Fraile franciscano, Doctor de la Iglesia y filósofo conocido como el 'Doctor Seráfico', fue una figura destacada de la teología escolástica.
San Buenaventura de Bagnoregio, nacido Giovanni di Fidanza hacia 1221 en Bagnoregio (Italia), es una de las figuras más importantes de la teología y la filosofía escolástica del siglo XIII. Ingresó en la orden franciscana en 1243, estudió en la Universidad de París bajo la dirección de Alejandro de Hales, donde obtuvo su doctorado en teología en 1257, el mismo año en que fue elegido Ministro General de los Frailes Menores. Bajo su dirección, la orden experimentó un período de consolidación y crecimiento, trabajando Buenaventura para mantener el equilibrio entre el ideal original de san Francisco y las necesidades de una institución en crecimiento.
Apodado el 'Doctor Seráfico' por la profundidad de su pensamiento místico y su ferviente amor a Dios, Buenaventura buscó conciliar la fe y la razón, la filosofía aristotélica y la tradición agustiniana. Sus obras principales incluyen el 'Itinerarium Mentis in Deum' (El itinerario de la mente hacia Dios), un tratado místico que describe las etapas de la elevación del alma hacia Dios, el 'Breviloquium' y los 'Comentarios sobre las Sentencias' de Pedro Lombardo.

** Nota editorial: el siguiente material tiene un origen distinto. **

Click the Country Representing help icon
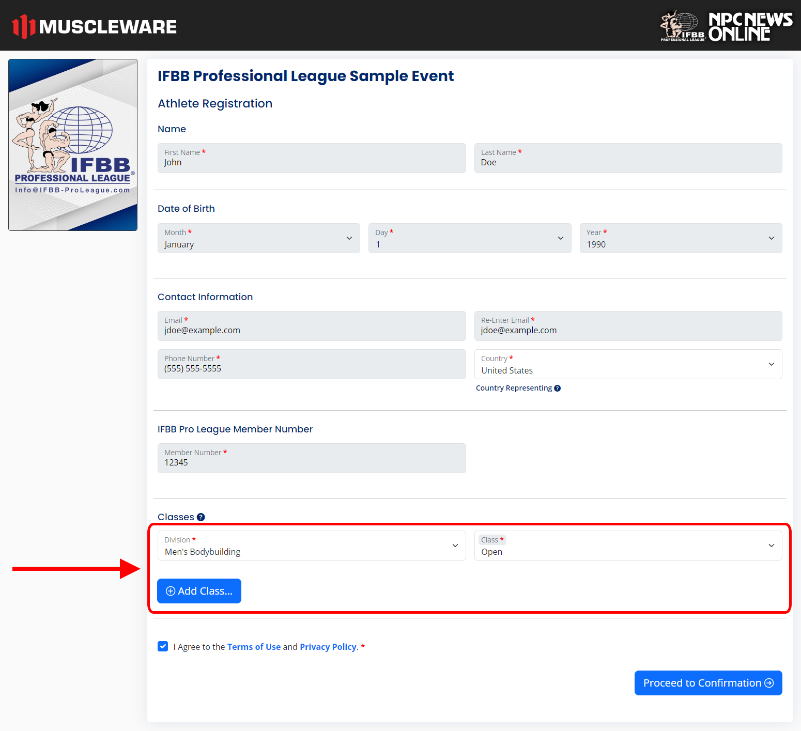This screenshot has width=801, height=731. [x=557, y=388]
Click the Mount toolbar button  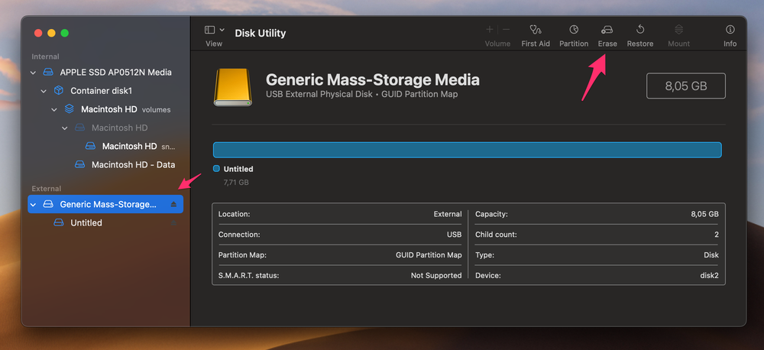678,34
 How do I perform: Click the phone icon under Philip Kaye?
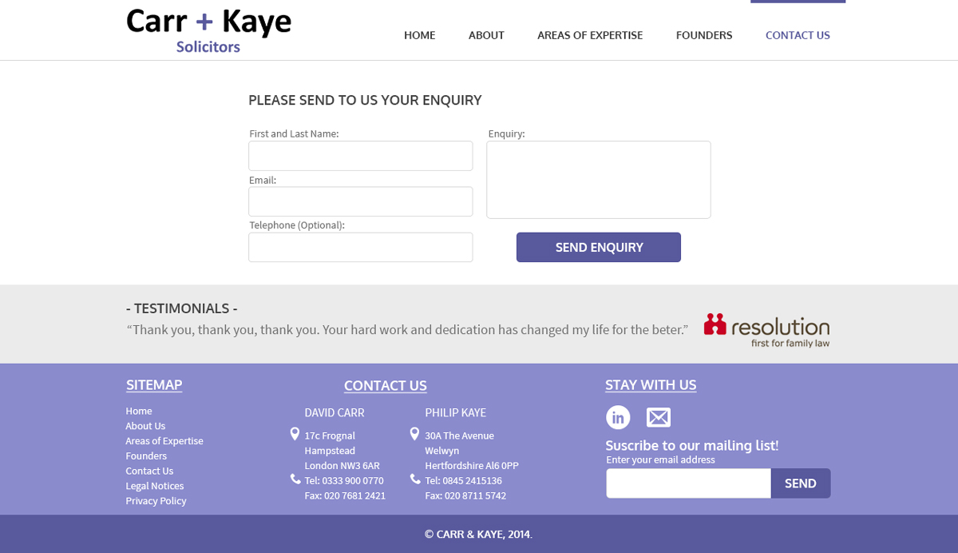pyautogui.click(x=415, y=479)
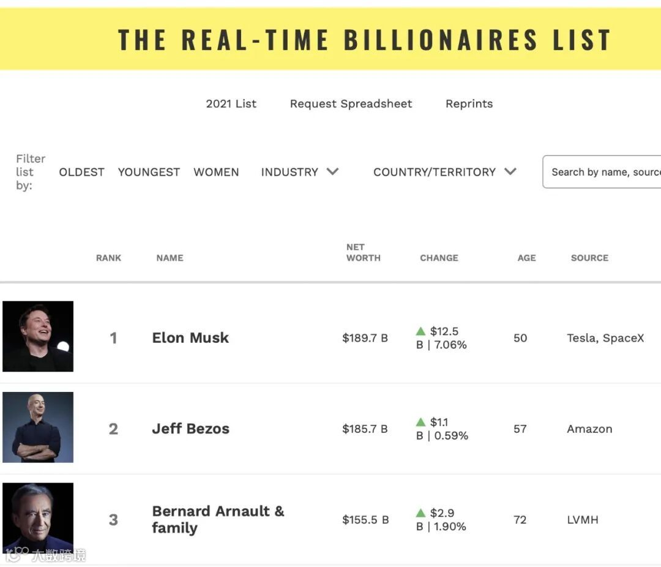Image resolution: width=661 pixels, height=567 pixels.
Task: Click Bernard Arnault's profile photo
Action: (x=38, y=518)
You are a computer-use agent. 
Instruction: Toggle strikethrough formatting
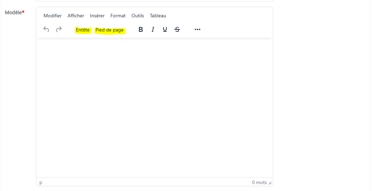click(x=177, y=30)
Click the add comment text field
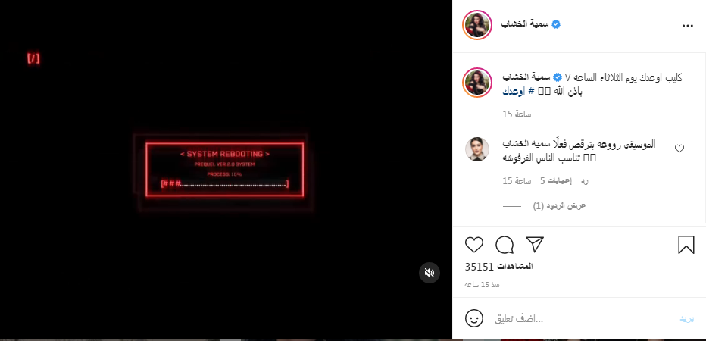706x341 pixels. tap(583, 319)
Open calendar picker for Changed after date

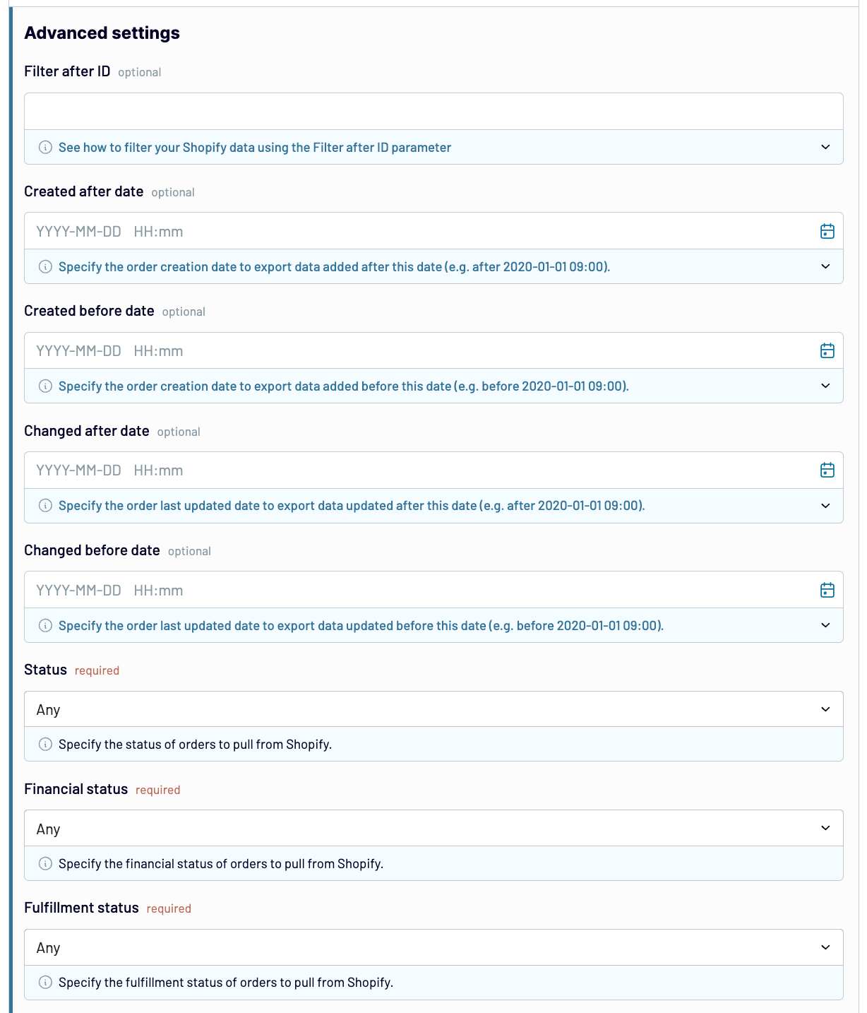point(827,470)
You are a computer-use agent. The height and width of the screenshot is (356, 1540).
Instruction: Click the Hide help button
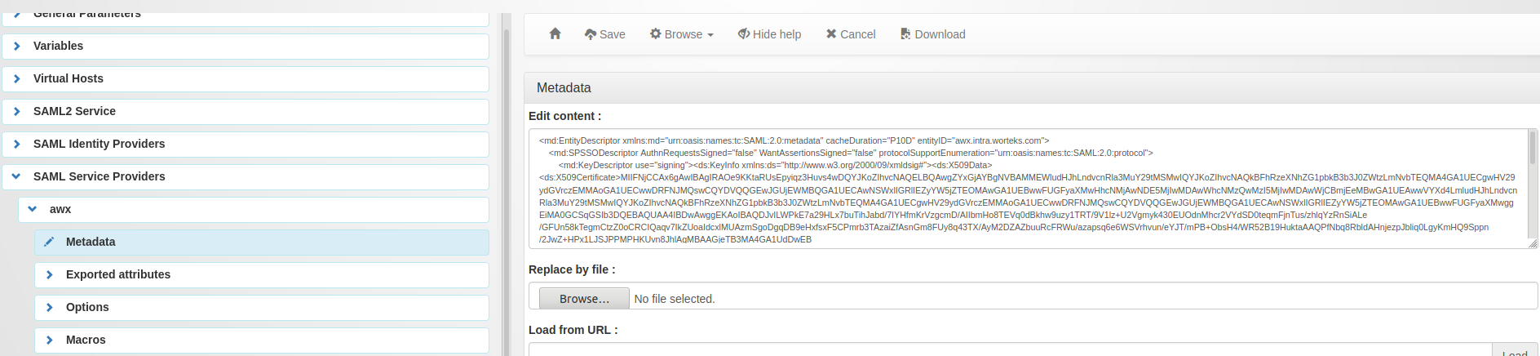coord(770,34)
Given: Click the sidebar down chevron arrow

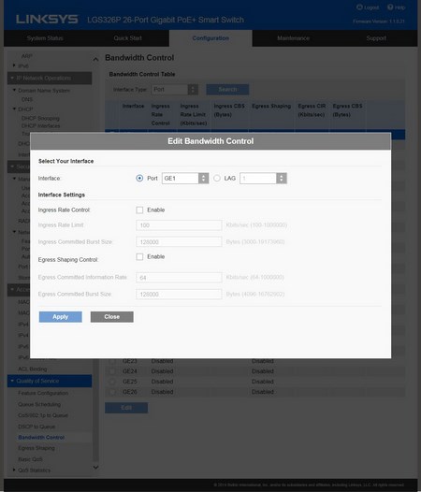Looking at the screenshot, I should coord(95,468).
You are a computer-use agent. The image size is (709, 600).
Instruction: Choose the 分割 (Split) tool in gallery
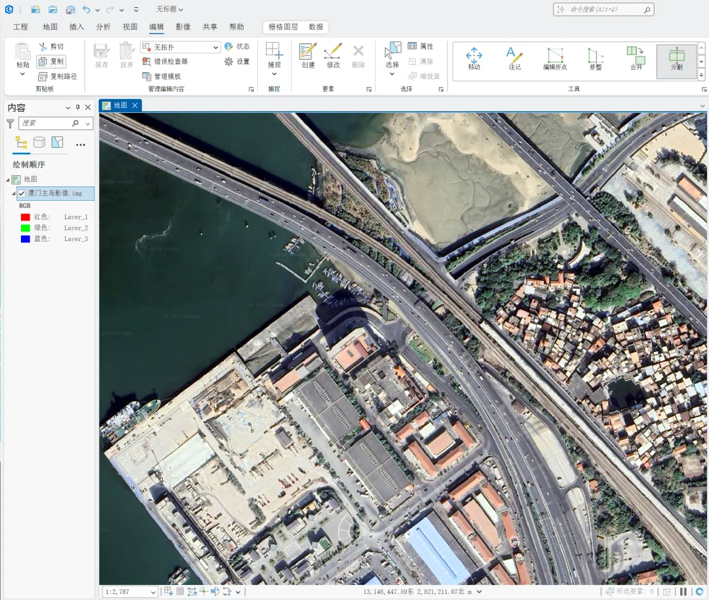pyautogui.click(x=676, y=58)
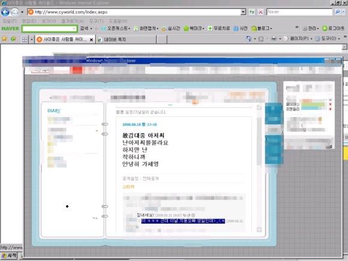Viewport: 348px width, 261px height.
Task: Open the 북마크 dropdown on Naver toolbar
Action: click(194, 28)
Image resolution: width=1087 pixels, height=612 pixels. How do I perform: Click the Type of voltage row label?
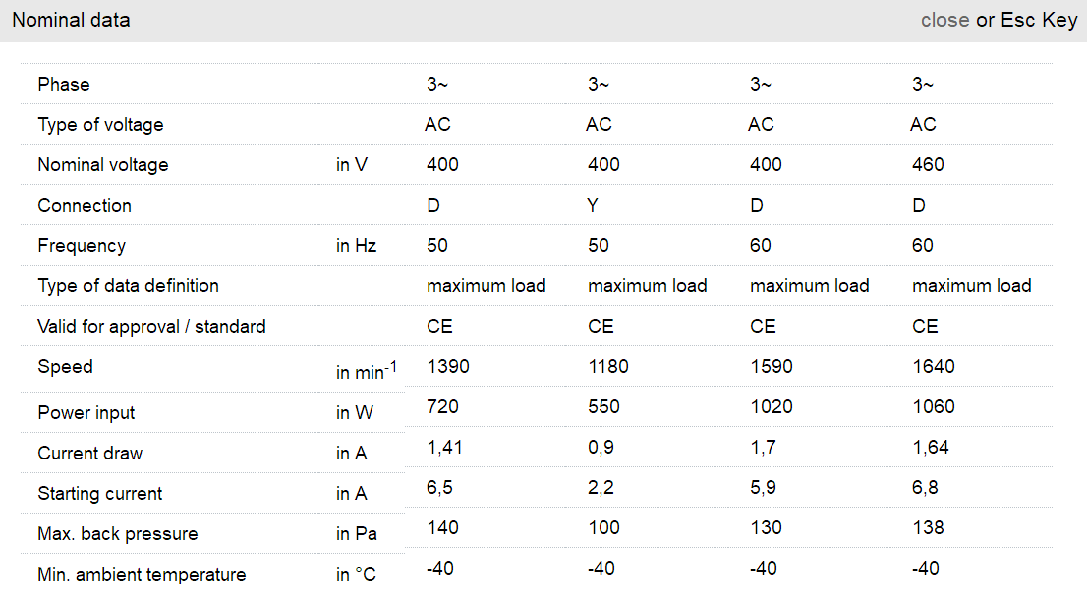click(100, 125)
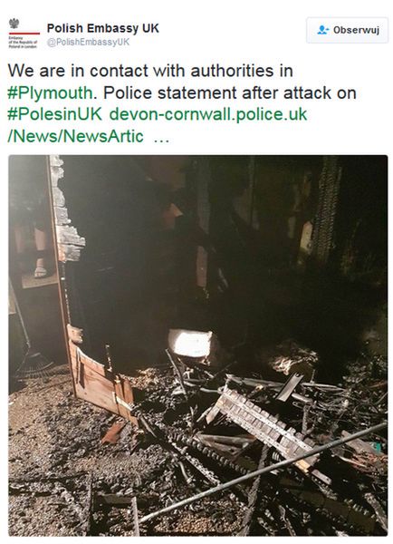Image resolution: width=393 pixels, height=544 pixels.
Task: Open the Polish Embassy avatar logo
Action: (24, 33)
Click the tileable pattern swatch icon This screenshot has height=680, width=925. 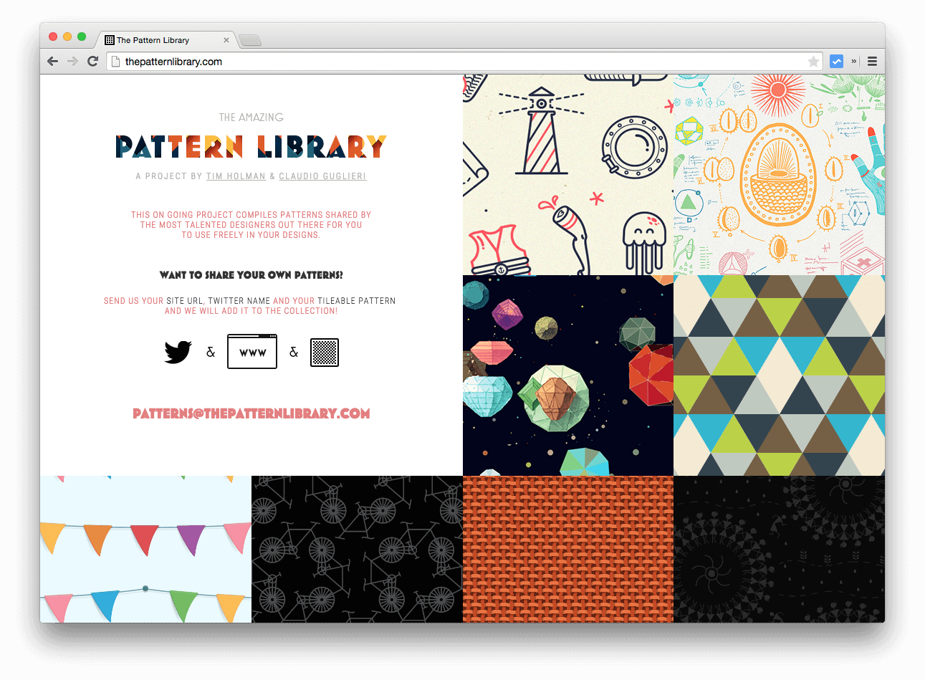point(325,352)
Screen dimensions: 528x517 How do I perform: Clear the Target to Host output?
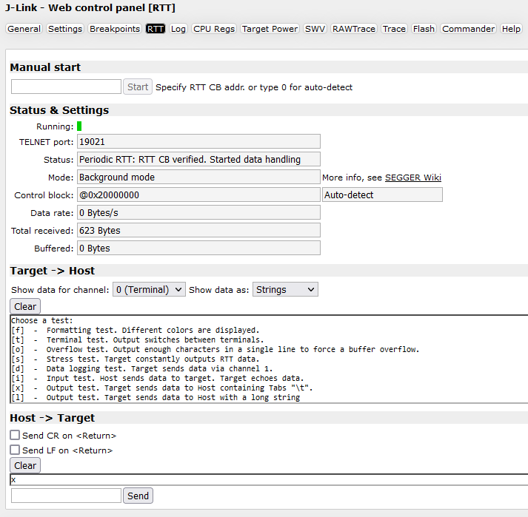25,306
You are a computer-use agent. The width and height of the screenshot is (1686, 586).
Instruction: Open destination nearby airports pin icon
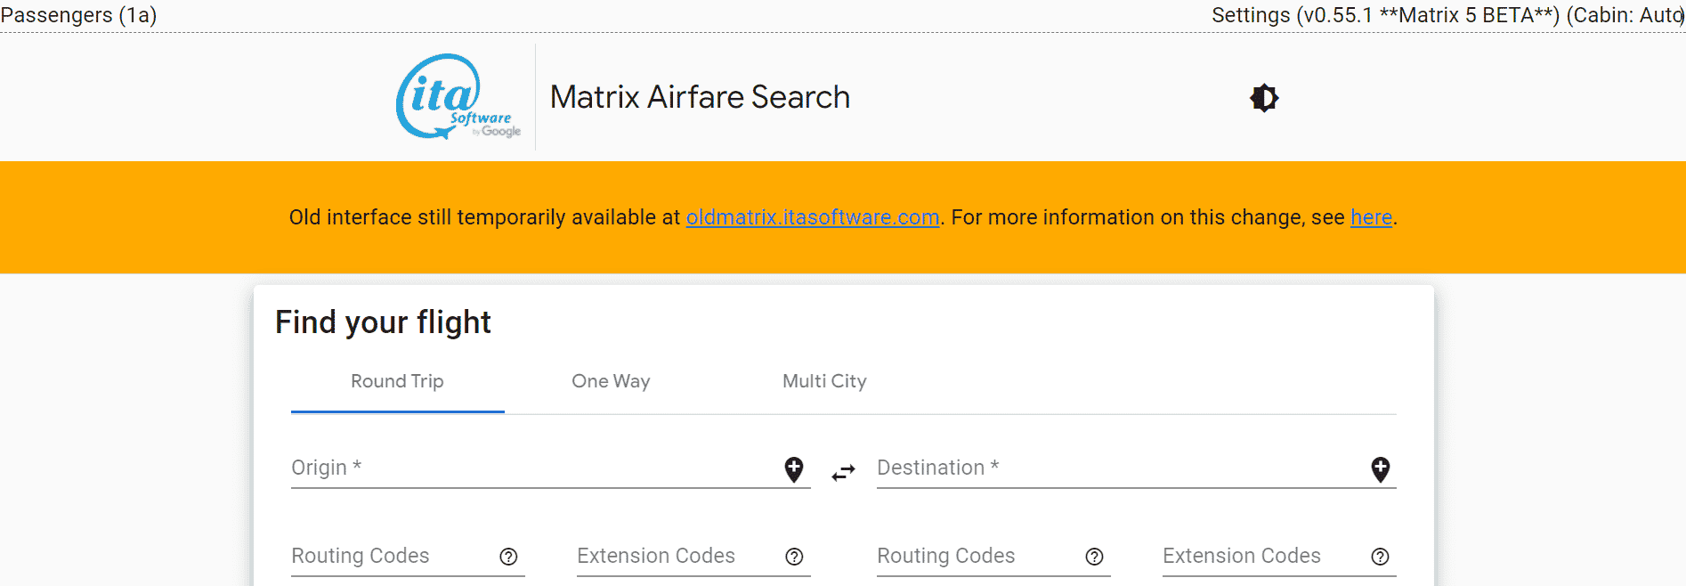[1380, 468]
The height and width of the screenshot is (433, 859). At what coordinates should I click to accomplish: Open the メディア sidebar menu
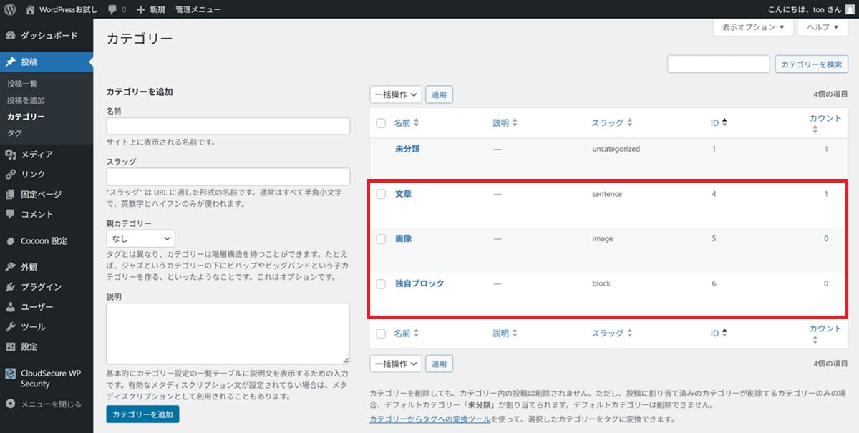point(36,155)
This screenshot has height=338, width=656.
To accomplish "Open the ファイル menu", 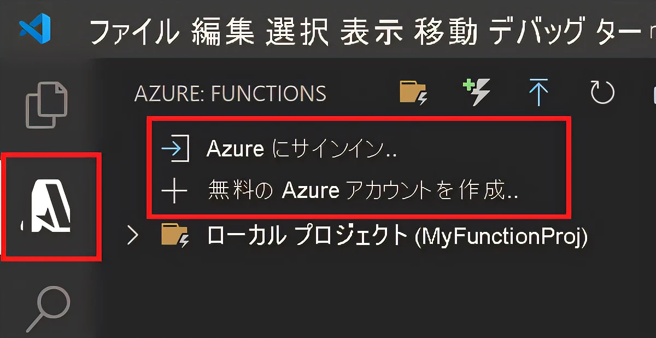I will [137, 31].
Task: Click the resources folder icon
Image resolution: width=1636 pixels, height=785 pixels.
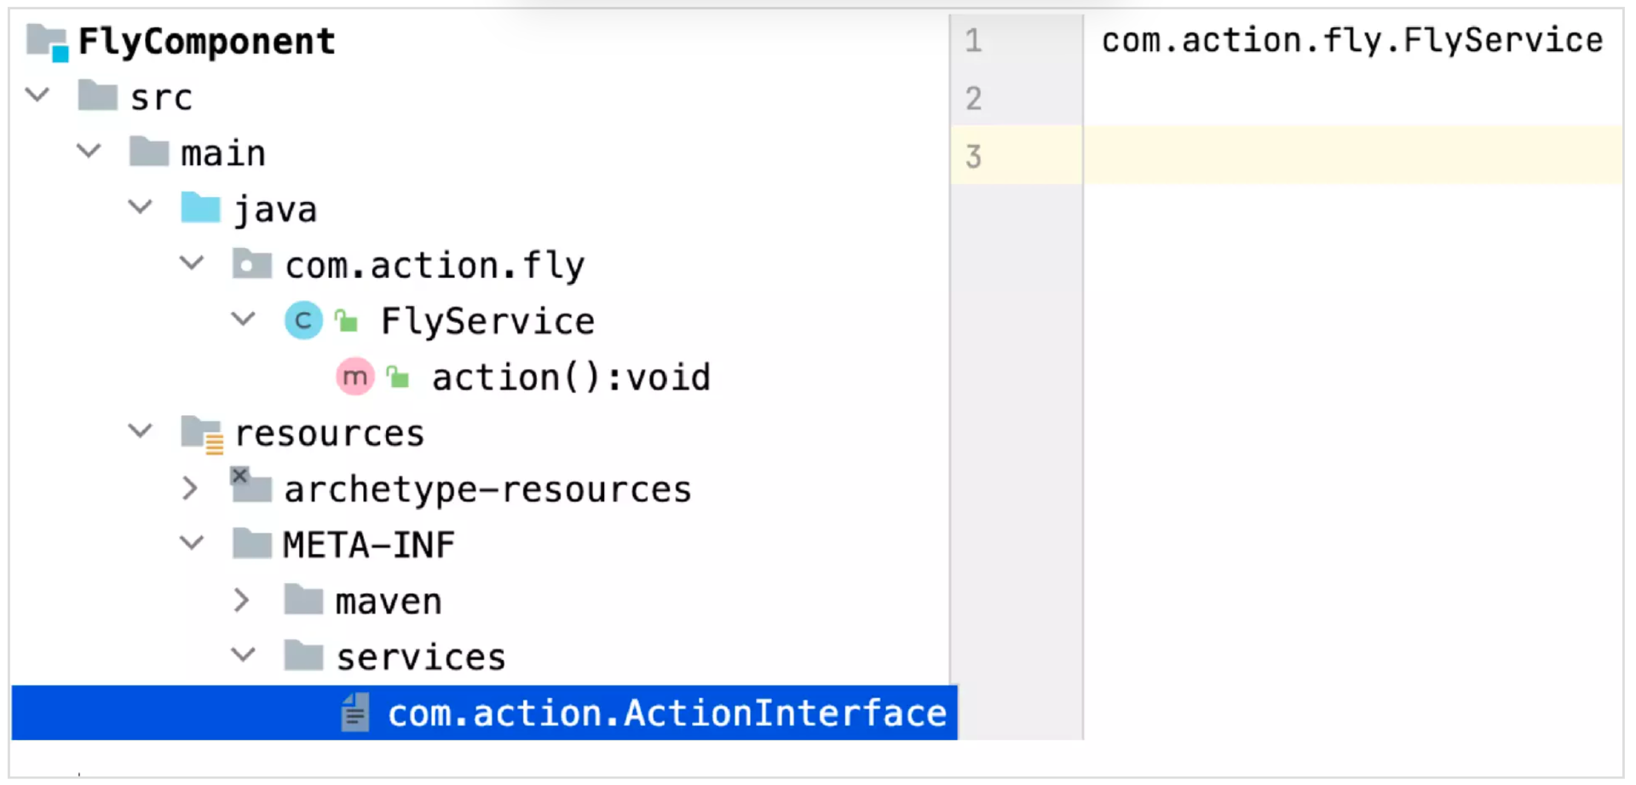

En 1273, fue nombrado Cardenal-Obispo de Albano por el papa Gregorio X y jugó un papel crucial en la preparación y el desarrollo del segundo Concilio de Lyon en 1274, que buscaba la unión de las Iglesias latina y griega. Murió allí el 15 de julio de 1274, durante el concilio. Fue canonizado por el papa Sixto IV en 1482 y proclamado Doctor de la Iglesia por Sixto V en 1588. Su pensamiento, impregnado de sabiduría y piedad, influyó profundamente en la teología franciscana y la espiritualidad cristiana.